[Stored records]
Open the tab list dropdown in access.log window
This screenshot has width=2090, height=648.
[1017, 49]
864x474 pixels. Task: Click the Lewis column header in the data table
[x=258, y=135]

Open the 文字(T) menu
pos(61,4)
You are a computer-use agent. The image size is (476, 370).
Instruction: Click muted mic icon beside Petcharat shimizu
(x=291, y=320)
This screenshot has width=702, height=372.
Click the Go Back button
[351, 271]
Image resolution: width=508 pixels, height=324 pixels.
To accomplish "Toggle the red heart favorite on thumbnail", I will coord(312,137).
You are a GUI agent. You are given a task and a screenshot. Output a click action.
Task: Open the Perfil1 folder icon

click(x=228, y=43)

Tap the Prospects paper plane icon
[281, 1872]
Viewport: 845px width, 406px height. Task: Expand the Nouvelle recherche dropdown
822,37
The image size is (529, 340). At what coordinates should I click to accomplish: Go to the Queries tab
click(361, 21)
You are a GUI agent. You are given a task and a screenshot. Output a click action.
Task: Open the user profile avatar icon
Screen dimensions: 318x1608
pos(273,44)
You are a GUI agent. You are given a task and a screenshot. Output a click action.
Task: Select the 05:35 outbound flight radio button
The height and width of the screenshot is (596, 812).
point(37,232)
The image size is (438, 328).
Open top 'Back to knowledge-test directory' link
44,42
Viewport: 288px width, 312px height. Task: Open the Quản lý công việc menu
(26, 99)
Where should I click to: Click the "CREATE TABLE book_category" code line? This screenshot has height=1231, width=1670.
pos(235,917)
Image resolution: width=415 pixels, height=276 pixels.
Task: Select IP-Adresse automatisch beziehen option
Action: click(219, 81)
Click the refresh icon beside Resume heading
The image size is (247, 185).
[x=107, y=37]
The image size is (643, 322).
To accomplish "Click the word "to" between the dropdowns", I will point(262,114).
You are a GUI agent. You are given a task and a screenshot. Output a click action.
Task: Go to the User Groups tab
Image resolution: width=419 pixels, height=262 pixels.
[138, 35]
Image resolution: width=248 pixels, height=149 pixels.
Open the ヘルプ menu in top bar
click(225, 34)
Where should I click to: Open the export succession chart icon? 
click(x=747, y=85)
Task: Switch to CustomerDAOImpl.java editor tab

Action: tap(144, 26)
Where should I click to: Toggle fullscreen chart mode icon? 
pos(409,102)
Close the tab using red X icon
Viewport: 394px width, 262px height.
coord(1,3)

Problem description:
Each line from the start of the records through the line holding "The image size is (438, 328)." must be returned exactly; nothing else belongs in the answer.

Task result:
Open the tab list dropdown in access.log window
This screenshot has width=2090, height=648.
[1017, 49]
864x474 pixels. Task: Click the Lewis column header in the data table
[x=258, y=135]

Open the 文字(T) menu
pos(61,4)
You are a computer-use agent. The image size is (476, 370).
Instruction: Click muted mic icon beside Petcharat shimizu
(x=291, y=320)
This screenshot has width=702, height=372.
Click the Go Back button
[351, 271]
Image resolution: width=508 pixels, height=324 pixels.
To accomplish "Toggle the red heart favorite on thumbnail", I will coord(312,137).
You are a GUI agent. You are given a task and a screenshot. Output a click action.
Task: Open the Perfil1 folder icon

click(x=228, y=43)

Tap the Prospects paper plane icon
[281, 1872]
Viewport: 845px width, 406px height. Task: Expand the Nouvelle recherche dropdown
822,37
The image size is (529, 340). At what coordinates should I click to accomplish: Go to the Queries tab
click(361, 21)
You are a GUI agent. You are given a task and a screenshot. Output a click action.
Task: Open the user profile avatar icon
Screen dimensions: 318x1608
pos(273,44)
You are a GUI agent. You are given a task and a screenshot. Output a click action.
Task: Select the 05:35 outbound flight radio button
The height and width of the screenshot is (596, 812).
point(37,232)
The image size is (438, 328).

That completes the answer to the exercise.